■ **ITEMS**
***

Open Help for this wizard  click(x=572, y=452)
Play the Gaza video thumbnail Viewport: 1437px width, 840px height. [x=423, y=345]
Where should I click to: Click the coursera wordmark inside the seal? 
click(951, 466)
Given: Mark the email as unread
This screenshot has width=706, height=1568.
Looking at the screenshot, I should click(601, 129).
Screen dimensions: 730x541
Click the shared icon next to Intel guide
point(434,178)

***

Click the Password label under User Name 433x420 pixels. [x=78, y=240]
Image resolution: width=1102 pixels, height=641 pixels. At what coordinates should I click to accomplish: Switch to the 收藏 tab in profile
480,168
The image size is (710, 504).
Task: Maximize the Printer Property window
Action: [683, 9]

***

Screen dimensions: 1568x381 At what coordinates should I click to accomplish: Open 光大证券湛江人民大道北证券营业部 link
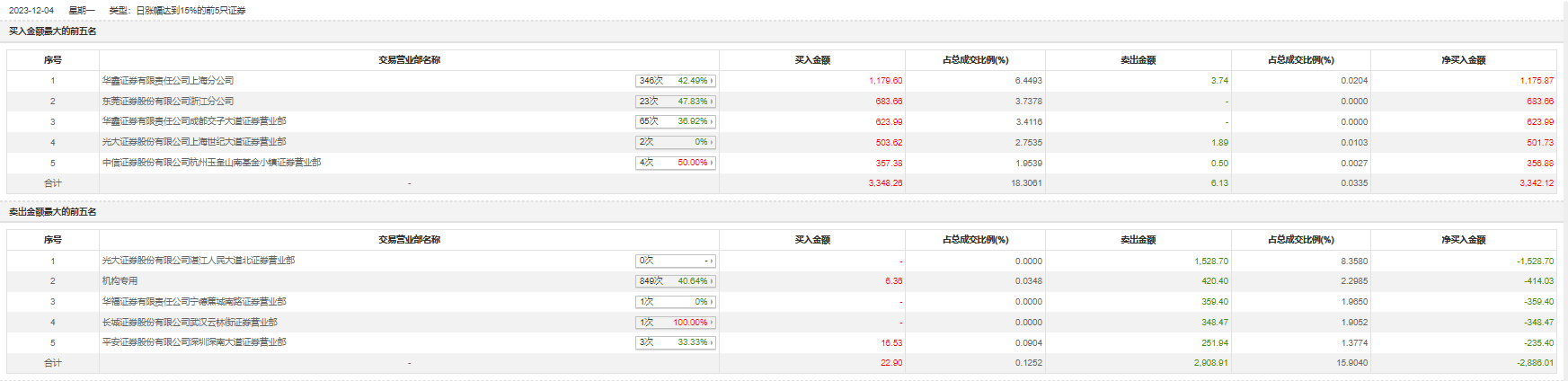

***

■ **EXERCISE**
Gather each line in the records above that contains the word "what", and copy every such line in full.

■ **SOLUTION TO THE PROBLEM**
Image resolution: width=1102 pixels, height=641 pixels. At what coordinates should I click to accomplish: Switch to the 收藏 tab in profile
Screen dimensions: 1568x381 At what coordinates should I click to accomplish: Open 光大证券湛江人民大道北证券营业部 link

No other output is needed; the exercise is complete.